Bitcoin Core 0.15.2 and 0.14.3 released: although source code has
been available for these older branches since the public announcement
of the CVE-2018-17144 duplicate inputs bug, getting enough people
to certify a reproducible build took extra time before the
binaries could be made available.
CVE-2018-17144 duplicate inputs bug exploited on testnet:
last Thursday a block was created on testnet containing a transaction
that spent the same input twice. As expected, nodes believed to be
vulnerable to the bug accepted the block and all other nodes rejected
it, leading to a consensus failure (chainsplit) where the chain with
the most proof of work contained the duplicate inputs and a weaker
chain did not.
Eventually, the chain without the duplicate inputs gained more proof
of work and the vulnerable nodes attempted to switch to it. This
caused the vulnerable nodes to attempt to re-add the duplicate input
to the UTXO database twice, triggering an assert and causing them to
shutdown. When restarted, operators of the vulnerable nodes needed
to manually trigger a lengthy reindex procedure to fix their nodes’
database inconsistencies. (This side-effect of recovering from a
duplicate inputs chainsplit was previously known to developers.)
Nodes upgraded to Bitcoin Core 0.16.3, 0.17.0RC4, or running other
software that wasn’t vulnerable had no reported problems. However,
many block explorers with a testnet mode did accept the vulnerable
block, providing a reminder that users should be careful about using
third-parties to determine whether or not transactions are valid.
Bitcoin Core #14305: after the discovery of a few cases where
Python-based tests were passing incorrectly as a result of using
misnamed variables, a variable name whitelist was implemented using
Python 3’s __slots__ feature for classes.

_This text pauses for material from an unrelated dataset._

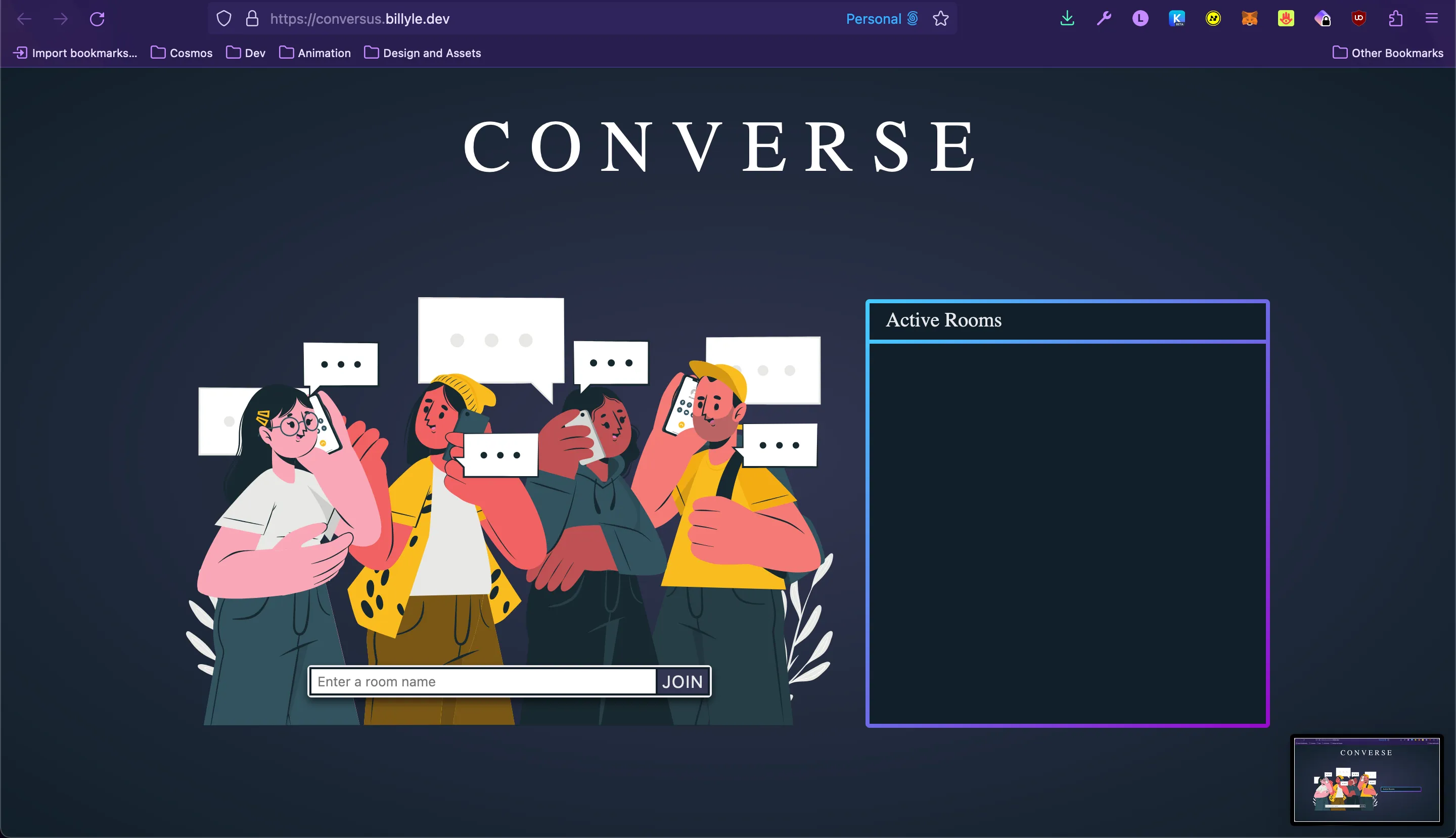This screenshot has width=1456, height=838.
Task: Open the Other Bookmarks folder
Action: click(1388, 53)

LND #1987: the NewWitnessAddress RPC has been removed and the
NewAddress RPC now only supports generating addresses for
P2SH-wrapped P2WKH and native P2WPKH.
C-Lightning #1982: The invoice RPC now implements RouteBoost
by including a BOLT11r parameter in the invoice that provides
routing information to the payer for an already-open channel that has
the capacity to support paying the invoice. This parameter was originally
intended to help support private routes, but it can also be used this
way to support nodes that no longer want to accept new incoming
channels. Alternatively, if no available channel can support
payment of the invoice, C-Lightning will emit a warning.